台風による葉部被害で品質(糖度)が「過去最悪」に低迷したままの徳之島のサトウキビ=16日、南西糖業㈱徳和瀬工場
【徳之島】徳之島さとうきび生産対策本部の運営企画委員会が16日、JAあまみ徳之島事業本部会議室であった。南西糖業㈱の製糖状況報告によると、急激な糖度回復が望めないまま、3町の平均買入糖度は前年同日実績比1・73度も下回る「過去最悪」の11・87度に低迷。製糖進捗率も大幅に遅延している。24日には、自民党野菜・果樹・畑作物等対策委員会による甘味資源作物現地調査・意見交換会が計画されている。
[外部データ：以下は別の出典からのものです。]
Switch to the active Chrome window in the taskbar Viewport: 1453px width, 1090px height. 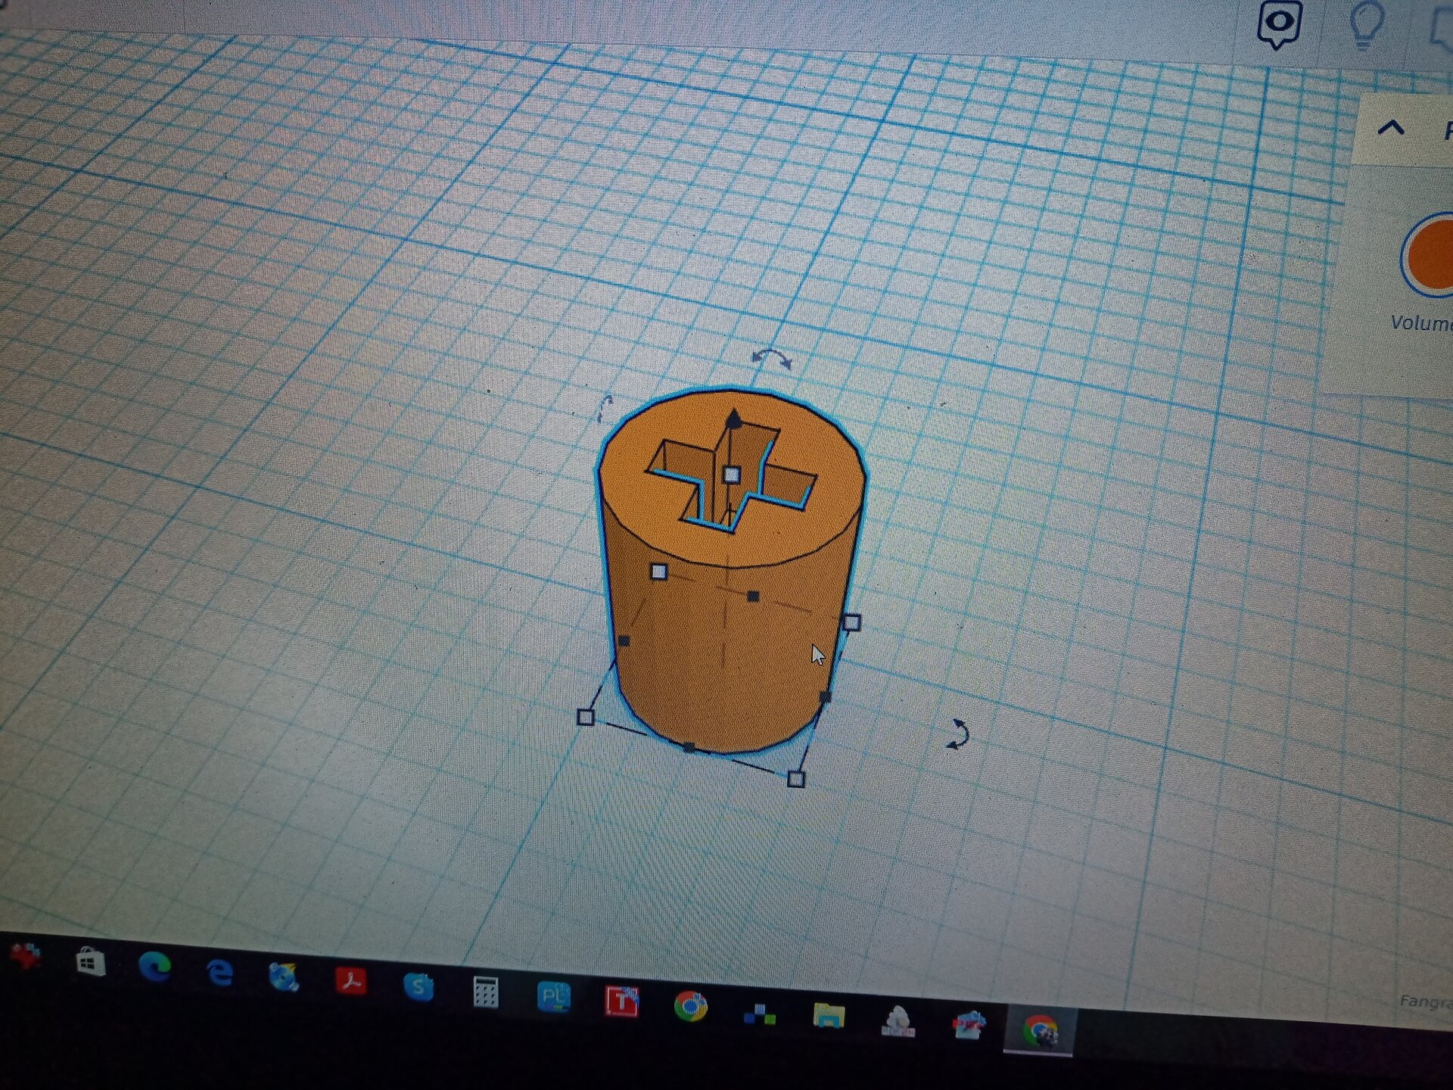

南西糖業㈱の製糖状況(同日午前10時ごろ現在)報告によると、伊仙、徳和瀬両工場への原料搬入量は計7万7109㌧(前年同日実績比4万511㌧減)。生産見込み量から見た進捗率も依然として39・15%(前年同日実績60・38%)と大幅に遅れている。
そして品質面では、昨年の台風22号の潮風害や、葉部損傷など被害が、品質面に深刻な影を落としたままだ。同日現在までの平均買い入れ糖度は▽天城町11・68度(昨年同日実績13・67度)▽伊仙町12・24度(同13・63度)▽徳之島町11・77度(同13・49度)となお低迷。
1㌧当たりサトウキビ価格(農家手取り額)の平均は1万9754円で、前年同日実績比だとマイナス2376円。同社の製糖歩留まりも低迷を続けているという。
南西糖業の担当者は「奄美大島(笠利)・与論・沖永良部は台風の被害はなかったが、種子島・喜界島・徳之島は影響を受け、徳之島が一番ひどい」。そして品質的には、「過去に経験したことのない最悪な状況。今後、急激な糖度の上昇は望めない。国会議員の方々この厳しい現状を見て、何らかの対策を検討してくれるのでは」と期待感をにじませた。
24日に徳之島現地調査・意見交換会を計画している自民党同委一行は、▽野村哲郎参院議員(農林部会長)▽宮下一郎衆院議員(野菜・果樹・畑作物等対策委員会会長)▽金子万寿夫衆院議員▽藤木眞也参院議員の4氏に、同事務局関係者らが随行予定。